- **Short task**: Convert the rows, from the very start down to the line containing "Action: [x=261, y=76]", into a numbered list, leaving out any blank lines. Include only those lines.

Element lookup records
(begin)

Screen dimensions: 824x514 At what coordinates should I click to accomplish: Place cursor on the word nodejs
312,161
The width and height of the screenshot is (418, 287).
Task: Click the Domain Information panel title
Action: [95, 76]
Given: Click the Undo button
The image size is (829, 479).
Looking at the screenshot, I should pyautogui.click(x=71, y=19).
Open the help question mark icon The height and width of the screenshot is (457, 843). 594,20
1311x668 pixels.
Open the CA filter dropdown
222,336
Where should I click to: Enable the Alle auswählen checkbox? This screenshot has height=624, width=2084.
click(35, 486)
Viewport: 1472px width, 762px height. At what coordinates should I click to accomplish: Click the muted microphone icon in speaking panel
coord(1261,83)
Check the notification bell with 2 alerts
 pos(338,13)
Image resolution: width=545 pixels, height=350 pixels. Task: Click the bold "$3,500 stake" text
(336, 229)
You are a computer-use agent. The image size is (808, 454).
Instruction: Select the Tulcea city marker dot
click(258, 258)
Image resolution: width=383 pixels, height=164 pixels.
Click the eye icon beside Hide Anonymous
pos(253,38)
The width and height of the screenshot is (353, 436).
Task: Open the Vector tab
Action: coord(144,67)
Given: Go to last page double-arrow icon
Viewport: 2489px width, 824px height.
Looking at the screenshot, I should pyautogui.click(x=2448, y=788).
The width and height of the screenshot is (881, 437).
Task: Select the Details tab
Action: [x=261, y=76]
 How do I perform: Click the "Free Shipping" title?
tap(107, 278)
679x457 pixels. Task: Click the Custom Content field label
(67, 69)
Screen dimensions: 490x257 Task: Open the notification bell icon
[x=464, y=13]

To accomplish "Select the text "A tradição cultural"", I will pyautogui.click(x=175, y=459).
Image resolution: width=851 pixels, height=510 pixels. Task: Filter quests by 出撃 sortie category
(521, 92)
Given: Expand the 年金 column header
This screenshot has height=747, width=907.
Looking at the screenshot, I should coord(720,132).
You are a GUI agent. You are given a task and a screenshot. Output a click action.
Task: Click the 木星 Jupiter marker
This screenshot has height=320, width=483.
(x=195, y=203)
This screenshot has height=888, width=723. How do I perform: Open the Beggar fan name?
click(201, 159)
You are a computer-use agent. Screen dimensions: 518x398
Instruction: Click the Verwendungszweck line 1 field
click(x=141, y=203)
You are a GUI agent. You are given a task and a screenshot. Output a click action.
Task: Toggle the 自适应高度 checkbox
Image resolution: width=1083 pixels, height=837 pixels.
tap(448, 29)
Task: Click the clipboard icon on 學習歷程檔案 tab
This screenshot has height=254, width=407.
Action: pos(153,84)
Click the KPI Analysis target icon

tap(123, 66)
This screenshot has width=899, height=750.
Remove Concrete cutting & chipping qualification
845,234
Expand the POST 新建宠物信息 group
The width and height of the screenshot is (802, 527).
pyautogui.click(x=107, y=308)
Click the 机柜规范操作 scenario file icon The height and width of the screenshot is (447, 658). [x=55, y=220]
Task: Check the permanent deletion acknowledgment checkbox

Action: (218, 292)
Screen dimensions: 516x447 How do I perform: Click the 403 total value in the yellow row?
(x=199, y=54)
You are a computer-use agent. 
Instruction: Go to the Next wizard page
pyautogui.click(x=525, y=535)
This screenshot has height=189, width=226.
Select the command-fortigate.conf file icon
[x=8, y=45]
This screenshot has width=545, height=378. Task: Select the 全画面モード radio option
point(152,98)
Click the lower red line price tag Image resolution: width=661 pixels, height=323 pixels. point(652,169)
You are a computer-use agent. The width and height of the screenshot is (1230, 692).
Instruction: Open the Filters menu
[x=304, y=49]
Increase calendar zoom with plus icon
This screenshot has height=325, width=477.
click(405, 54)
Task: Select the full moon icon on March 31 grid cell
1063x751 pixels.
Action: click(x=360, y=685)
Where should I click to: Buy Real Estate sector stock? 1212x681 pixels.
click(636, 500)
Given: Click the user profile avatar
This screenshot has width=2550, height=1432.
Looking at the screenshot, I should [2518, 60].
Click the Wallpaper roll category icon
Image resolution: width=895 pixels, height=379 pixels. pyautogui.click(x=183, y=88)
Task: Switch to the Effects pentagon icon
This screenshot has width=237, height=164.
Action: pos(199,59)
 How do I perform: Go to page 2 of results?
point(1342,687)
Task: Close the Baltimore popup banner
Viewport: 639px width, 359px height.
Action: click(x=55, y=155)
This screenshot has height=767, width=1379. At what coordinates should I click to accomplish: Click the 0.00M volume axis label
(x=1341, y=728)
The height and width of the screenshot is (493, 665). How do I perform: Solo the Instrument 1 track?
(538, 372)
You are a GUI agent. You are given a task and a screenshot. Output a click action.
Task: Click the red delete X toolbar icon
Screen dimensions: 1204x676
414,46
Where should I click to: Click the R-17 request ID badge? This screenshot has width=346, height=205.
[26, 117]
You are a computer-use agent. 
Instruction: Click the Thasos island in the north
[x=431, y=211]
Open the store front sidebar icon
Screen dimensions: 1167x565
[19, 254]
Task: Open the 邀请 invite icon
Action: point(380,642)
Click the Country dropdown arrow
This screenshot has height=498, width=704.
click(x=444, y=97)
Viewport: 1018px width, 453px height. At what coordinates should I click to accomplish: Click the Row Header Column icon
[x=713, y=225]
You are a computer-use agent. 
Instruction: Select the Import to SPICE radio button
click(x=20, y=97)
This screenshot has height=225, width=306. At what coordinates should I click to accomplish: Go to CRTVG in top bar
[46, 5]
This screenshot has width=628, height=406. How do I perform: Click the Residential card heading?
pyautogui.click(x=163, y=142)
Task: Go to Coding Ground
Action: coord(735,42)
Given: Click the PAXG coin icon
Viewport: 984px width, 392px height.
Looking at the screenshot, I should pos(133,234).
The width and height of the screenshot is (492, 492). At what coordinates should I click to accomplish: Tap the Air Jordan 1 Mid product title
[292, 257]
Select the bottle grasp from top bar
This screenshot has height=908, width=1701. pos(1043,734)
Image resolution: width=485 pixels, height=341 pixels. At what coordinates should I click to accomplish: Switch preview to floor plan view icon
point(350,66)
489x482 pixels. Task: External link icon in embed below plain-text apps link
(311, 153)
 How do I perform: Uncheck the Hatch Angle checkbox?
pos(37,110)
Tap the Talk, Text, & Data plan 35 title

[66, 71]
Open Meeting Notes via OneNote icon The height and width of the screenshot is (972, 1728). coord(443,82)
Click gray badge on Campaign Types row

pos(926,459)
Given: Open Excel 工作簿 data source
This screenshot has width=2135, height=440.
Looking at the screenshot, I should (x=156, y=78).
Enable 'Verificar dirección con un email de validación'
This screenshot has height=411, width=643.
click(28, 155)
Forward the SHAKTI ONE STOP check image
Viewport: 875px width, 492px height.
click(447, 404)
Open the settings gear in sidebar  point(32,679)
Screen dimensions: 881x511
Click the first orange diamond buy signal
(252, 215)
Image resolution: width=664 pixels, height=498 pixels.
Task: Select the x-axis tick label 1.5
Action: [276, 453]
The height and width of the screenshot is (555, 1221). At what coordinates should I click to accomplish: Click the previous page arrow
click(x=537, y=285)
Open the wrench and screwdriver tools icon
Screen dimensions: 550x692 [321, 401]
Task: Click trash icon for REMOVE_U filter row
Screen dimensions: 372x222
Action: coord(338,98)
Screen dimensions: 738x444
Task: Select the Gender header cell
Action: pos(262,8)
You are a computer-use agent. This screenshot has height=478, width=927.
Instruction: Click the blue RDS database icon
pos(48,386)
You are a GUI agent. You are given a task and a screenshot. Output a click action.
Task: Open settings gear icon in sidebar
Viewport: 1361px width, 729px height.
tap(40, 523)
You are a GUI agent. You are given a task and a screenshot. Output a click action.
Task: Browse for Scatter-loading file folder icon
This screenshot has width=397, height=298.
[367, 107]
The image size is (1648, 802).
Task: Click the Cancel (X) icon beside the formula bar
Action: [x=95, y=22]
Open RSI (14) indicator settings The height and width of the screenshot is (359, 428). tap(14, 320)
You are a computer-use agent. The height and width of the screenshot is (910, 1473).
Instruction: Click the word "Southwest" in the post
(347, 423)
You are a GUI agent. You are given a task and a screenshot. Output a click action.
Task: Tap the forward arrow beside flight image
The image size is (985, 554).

(end)

- **Answer to this task**:
1. Screen dimensions: 824x514 At what coordinates should I click to accomplish: Place cursor on the word nodejs
2. 312,161
3. The width and height of the screenshot is (418, 287).
4. Task: Click the Domain Information panel title
5. Action: [95, 76]
6. Given: Click the Undo button
7. The image size is (829, 479).
8. Looking at the screenshot, I should pyautogui.click(x=71, y=19).
9. Open the help question mark icon The height and width of the screenshot is (457, 843). 594,20
10. 1311x668 pixels.
11. Open the CA filter dropdown
12. 222,336
13. Where should I click to: Enable the Alle auswählen checkbox? This screenshot has height=624, width=2084.
14. click(35, 486)
15. Viewport: 1472px width, 762px height. At what coordinates should I click to accomplish: Click the muted microphone icon in speaking panel
16. coord(1261,83)
17. Check the notification bell with 2 alerts
18.  pos(338,13)
19. Image resolution: width=545 pixels, height=350 pixels. Task: Click the bold "$3,500 stake" text
20. (336, 229)
21. You are a computer-use agent. The image size is (808, 454).
22. Instruction: Select the Tulcea city marker dot
23. click(258, 258)
24. Image resolution: width=383 pixels, height=164 pixels.
25. Click the eye icon beside Hide Anonymous
26. pos(253,38)
27. The width and height of the screenshot is (353, 436).
28. Task: Open the Vector tab
29. Action: coord(144,67)
30. Given: Go to last page double-arrow icon
31. Viewport: 2489px width, 824px height.
32. Looking at the screenshot, I should pyautogui.click(x=2448, y=788).
33. The width and height of the screenshot is (881, 437).
34. Task: Select the Details tab
35. Action: [x=261, y=76]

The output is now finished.